Stocks and corporate securities are a simple and justifiable tool for making money, which can be used by both an experienced trader and a novice. Trading stocks has significant advantages – it is cost and convenience. An additional difference in trading is binding to exchange sessions where stocks periodically change their owners, and as a result, quotes.
To successfully trade CFDs on commodity futures, you need to carefully study the trends of the relevant market. This will facilitate understanding of the reasons that lead to an increase or fall in prices for certain goods. When trading contracts for commodity futures, you can use both universal methods that work equally effectively in all markets, as well as specific methods based on the study of economic laws that affect pricing. The most popular and liquid of commodity futures is oil. A product with constant demand plays an important role in the economy of any country.

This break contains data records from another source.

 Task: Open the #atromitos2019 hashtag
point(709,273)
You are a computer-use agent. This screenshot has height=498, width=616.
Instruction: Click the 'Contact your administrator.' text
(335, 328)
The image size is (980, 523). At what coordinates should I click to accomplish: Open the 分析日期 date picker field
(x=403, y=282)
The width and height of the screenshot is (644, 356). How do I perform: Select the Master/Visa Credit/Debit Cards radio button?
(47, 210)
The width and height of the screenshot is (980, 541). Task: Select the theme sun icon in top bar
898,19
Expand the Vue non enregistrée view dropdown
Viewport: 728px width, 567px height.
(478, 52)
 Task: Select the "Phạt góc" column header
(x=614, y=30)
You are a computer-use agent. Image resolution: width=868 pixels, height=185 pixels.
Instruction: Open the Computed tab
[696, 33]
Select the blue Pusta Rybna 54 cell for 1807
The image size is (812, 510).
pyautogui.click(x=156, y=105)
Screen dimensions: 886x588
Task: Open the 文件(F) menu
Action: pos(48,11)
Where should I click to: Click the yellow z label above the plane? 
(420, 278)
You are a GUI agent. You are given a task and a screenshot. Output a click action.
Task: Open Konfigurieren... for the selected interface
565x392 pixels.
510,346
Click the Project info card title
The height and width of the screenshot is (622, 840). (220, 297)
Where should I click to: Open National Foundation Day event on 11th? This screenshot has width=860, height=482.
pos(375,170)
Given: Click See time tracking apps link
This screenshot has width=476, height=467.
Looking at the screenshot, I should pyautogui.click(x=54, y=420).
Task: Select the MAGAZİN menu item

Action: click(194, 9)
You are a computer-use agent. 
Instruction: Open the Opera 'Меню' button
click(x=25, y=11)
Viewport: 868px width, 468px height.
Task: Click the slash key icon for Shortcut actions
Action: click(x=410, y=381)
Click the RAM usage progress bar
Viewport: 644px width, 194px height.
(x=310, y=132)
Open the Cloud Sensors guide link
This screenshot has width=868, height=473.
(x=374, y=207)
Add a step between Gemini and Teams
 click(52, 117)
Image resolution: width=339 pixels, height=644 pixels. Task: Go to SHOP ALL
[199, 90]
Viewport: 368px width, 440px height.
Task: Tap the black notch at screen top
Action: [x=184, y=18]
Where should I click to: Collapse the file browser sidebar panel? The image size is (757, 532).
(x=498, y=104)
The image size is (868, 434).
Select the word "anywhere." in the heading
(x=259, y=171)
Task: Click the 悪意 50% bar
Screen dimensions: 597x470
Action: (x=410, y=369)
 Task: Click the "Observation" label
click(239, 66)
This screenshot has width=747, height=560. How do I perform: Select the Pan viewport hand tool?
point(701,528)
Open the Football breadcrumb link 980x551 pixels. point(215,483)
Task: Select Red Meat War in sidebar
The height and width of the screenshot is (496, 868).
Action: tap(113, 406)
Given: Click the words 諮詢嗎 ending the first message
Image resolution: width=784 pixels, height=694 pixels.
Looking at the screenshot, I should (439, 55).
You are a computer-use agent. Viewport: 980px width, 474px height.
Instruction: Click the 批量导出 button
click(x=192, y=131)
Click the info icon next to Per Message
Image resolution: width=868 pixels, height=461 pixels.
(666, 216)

Index CFDs offer great market entry opportunities and work more flexibly than other instruments. Also, the pluses of CFDs on indices include the possibility of opening fractional lots, which allow you to start working with little capital.
Precious metals CFDs are a very popular form of trading. Many traders focus on gold, as it is one of the most liquid assets. Gold is considered the safest asset. This is especially true during periods of increased volatility and market instability. Other valuable metals, such as silver and industrial metals, are traded less often, but trading skills with this group of assets can bring high returns.